Metadata-Version: 1.1
Name: Gutenberg
Version: 0.5.0
Summary: Library to interface with Project Gutenberg
Home-page: https://github.com/c-w/Gutenberg
Author: Clemens Wolff
Author-email: clemens.wolff+pypi@gmail.com
License: LICENSE.txt
Download-URL: http://pypi.python.org/pypi/Gutenberg
Description: *********
        Gutenberg
        *********
        
        .. image:: https://travis-ci.org/c-w/Gutenberg.svg?branch=master
            :target: https://travis-ci.org/c-w/Gutenberg
        .. image:: https://coveralls.io/repos/github/c-w/Gutenberg/badge.svg?branch=master
            :target: https://coveralls.io/github/c-w/Gutenberg?branch=master
        .. image:: https://img.shields.io/pypi/v/gutenberg.svg
            :target: https://pypi.python.org/pypi/gutenberg/
        
        
        Overview
        ========
        
        This package contains a variety of scripts to make working with the `Project
        Gutenberg <http://www.gutenberg.org>`_ body of public domain texts easier.
        
        The functionality provided by this package includes:
        
        * Downloading texts from Project Gutenberg.
        * Cleaning the texts: removing all the crud, leaving just the text behind.
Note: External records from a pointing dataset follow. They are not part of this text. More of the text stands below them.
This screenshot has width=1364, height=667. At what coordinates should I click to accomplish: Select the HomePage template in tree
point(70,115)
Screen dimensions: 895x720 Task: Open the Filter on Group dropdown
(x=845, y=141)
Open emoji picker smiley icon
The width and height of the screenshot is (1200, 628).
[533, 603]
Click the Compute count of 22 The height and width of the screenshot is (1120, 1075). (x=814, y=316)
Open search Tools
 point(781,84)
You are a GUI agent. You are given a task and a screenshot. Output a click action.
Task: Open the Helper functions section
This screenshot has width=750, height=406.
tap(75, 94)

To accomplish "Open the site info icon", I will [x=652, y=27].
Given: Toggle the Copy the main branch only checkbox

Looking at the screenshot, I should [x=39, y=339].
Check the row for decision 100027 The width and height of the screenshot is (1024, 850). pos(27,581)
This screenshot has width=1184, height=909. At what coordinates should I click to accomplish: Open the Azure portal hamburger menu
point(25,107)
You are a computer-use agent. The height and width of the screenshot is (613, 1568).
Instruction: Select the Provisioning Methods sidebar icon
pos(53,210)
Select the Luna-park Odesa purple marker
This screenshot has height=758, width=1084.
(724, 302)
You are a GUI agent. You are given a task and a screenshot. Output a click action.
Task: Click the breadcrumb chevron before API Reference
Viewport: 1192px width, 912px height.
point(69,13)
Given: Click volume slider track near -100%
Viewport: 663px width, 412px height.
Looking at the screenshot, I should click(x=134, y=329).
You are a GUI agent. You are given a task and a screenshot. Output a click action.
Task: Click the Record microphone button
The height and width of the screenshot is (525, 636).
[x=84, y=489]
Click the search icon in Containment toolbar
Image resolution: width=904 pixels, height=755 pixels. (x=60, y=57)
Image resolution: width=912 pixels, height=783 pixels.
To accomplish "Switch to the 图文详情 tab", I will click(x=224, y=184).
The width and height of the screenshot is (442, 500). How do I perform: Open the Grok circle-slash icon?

        * Making meta-data about the texts easily accessible.
        
        The package has been tested with Python 2.6, 2.7, 3.3, 3.4, 3.5 and 3.6.
        
        
        Installation
        ============
        
        This project is on `PyPI <https://pypi.python.org/pypi/Gutenberg>`_, so I'd
        recommend that you just install everything from there using your favourite
        Python package manager.
        
        .. sourcecode :: sh
        
            pip install gutenberg
        
        If you want to install from source or modify the package, you'll need to clone
        this repository:
        
        .. sourcecode :: sh
        
            git clone https://github.com/c-w/Gutenberg.git
        
        Now, you should probably install the dependencies for the package and verify
        your checkout by running the tests.
        
        .. sourcecode :: sh
        
            cd Gutenberg
        
            virtualenv --no-site-packages virtualenv
            source virtualenv/bin/activate
            pip install -r requirements.pip
        
            pip install nose
            nosetests
        
        
        Python 3
        --------
        
        This package depends on BSD-DB. The bsddb module was removed from the Python
        standard library since version 2.7. This means that if you wish to use gutenberg
        on Python 3, you will need to manually install BSD-DB.
        
        Linux
        *****
        
        On Linux, you can usually install BSD-DB using your distribution's package
        manager. For example, on Ubuntu, you can use apt-get:
        
        .. sourcecode :: sh
        
            sudo apt-get install libdb5.1-dev
            export BERKELEYDB_DIR=/usr
            pip install -r requirements-py3.pip
        
        MacOS
        *****
        
        On Mac, you can install BSD-DB using `homebrew <https://homebrew.sh/>`_:
        
        .. sourcecode :: sh
        
            brew install berkeley-db4
            pip install -r requirements-py3.pip
        
        Windows
        *******
        
        On Windows, it's easiest to download a pre-compiled version of BSD-DB from
        `pythonlibs <http://www.lfd.uci.edu/~gohlke/pythonlibs/>`_.
        
        For example, if you have Python 3.5 on a 64-bit version of Windows, you
        should download `bsddb3‑6.2.1‑cp35‑cp35m‑win_amd64.whl`.
        
        After you download the wheel, install it and you're good to go:
        
        .. sourcecode :: bash
        
            pip install bsddb3‑6.2.1‑cp35‑cp35m‑win_amd64.whl
        
        License conflicts
        *****************
        
        Since its v6.x releases, BSD-DB switched to the `AGPL3 <https://www.gnu.org/licenses/agpl-3.0.en.html>`_
        license which is stricter than this project's `Apache v2 <https://www.apache.org/licenses/LICENSE-2.0>`_
        license. This means that unless you're happy to comply to the `terms <https://tldrlegal.com/license/gnu-affero-general-public-license-v3-(agpl-3.0)>`_
        of the AGPL3 license, you'll have to install an ealier version of BSD-DB
        (anything between 4.8.30 and 5.x should be fine). If you are happy to use this
        project under AGPL3 (or if you have a commercial license for BSD-DB), set the
        following environment variable before attempting to install BSD-DB:
        
        .. sourcecode :: bash
        
            YES_I_HAVE_THE_RIGHT_TO_USE_THIS_BERKELEY_DB_VERSION=1
        
        
        Usage
        =====
        
        Downloading a text
        ------------------
        
        .. sourcecode :: python
        
            from gutenberg.acquire import load_etext
            from gutenberg.cleanup import strip_headers
        
            text = strip_headers(load_etext(2701)).strip()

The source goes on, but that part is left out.